The effects of normalization on the correlation structure of microarray data

Xing Qiu1 email, Andrew I Brooks2 email, Lev Klebanov1,3 email and Andrei Yakovlev1 email

1Department of Biostatistics and Computational Biology, University of Rochester, New York 14642, USA

2Functional Genomics Center, University of Rochester, 601 Elmwood Avenue, Rochester, New York 14642, USA

3Department of Probability and Statistics, Charles University, Sokolovska 83, Praha-8, CZ-18675, Czech Republic

author email corresponding author email

BMC Bioinformatics 2005, 6:120doi:10.1186/1471-2105-6-120

Published: 16 May 2005

Abstract

Background

Stochastic dependence between gene expression levels in microarray data is of critical importance for the methods of statistical inference that resort to pooling test-statistics across genes. It is frequently assumed that dependence between genes (or tests) is suffciently weak to justify the proposed methods of testing for differentially expressed genes. A potential impact of between-gene correlations on the performance of such methods has yet to be explored.

Results

The paper presents a systematic study of correlation between the t-statistics associated with different genes. We report the effects of four different normalization methods using a large set of microarray data on childhood leukemia in addition to several sets of simulated data.
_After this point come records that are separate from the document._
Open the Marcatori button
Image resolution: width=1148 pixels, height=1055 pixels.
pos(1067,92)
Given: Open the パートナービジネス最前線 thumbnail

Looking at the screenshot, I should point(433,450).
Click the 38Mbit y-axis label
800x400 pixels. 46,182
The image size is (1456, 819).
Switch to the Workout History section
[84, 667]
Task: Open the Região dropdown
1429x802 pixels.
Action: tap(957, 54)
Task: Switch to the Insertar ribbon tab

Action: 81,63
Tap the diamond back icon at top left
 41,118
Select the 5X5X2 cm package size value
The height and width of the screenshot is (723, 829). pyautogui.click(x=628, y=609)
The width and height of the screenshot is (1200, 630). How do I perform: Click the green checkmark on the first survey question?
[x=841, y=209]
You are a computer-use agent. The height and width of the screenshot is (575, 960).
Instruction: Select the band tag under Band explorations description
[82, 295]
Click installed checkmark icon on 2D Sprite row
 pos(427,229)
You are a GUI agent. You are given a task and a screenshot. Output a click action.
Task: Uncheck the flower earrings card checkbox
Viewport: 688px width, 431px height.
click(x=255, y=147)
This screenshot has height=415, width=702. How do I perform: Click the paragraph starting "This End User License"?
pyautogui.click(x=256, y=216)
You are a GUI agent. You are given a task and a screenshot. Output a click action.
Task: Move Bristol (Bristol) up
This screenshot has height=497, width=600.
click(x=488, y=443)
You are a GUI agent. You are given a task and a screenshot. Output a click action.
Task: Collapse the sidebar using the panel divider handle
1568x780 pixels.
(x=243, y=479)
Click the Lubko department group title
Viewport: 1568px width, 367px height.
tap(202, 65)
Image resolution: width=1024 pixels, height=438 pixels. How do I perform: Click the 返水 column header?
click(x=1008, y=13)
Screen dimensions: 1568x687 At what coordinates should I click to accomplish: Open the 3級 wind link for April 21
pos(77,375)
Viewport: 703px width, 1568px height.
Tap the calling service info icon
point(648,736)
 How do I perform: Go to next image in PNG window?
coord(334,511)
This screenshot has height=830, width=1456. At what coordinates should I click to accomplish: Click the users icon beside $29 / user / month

Our findings help decipher the correlation structure of microarray data before and after the application of normalization procedures.

Conclusion

A long-range correlation in microarray data manifests itself in thousands of genes that are heavily correlated with a given gene in terms of the associated t-statistics. By using normalization methods it is possible to significantly reduce correlation between the t-statistics computed for different genes. Normalization procedures affect both the true correlation, stemming from gene interactions, and the spurious correlation induced by random noise. When analyzing real world biological data sets, normalization procedures are unable to completely remove correlation between the test statistics. The long-range correlation structure also persists in normalized data.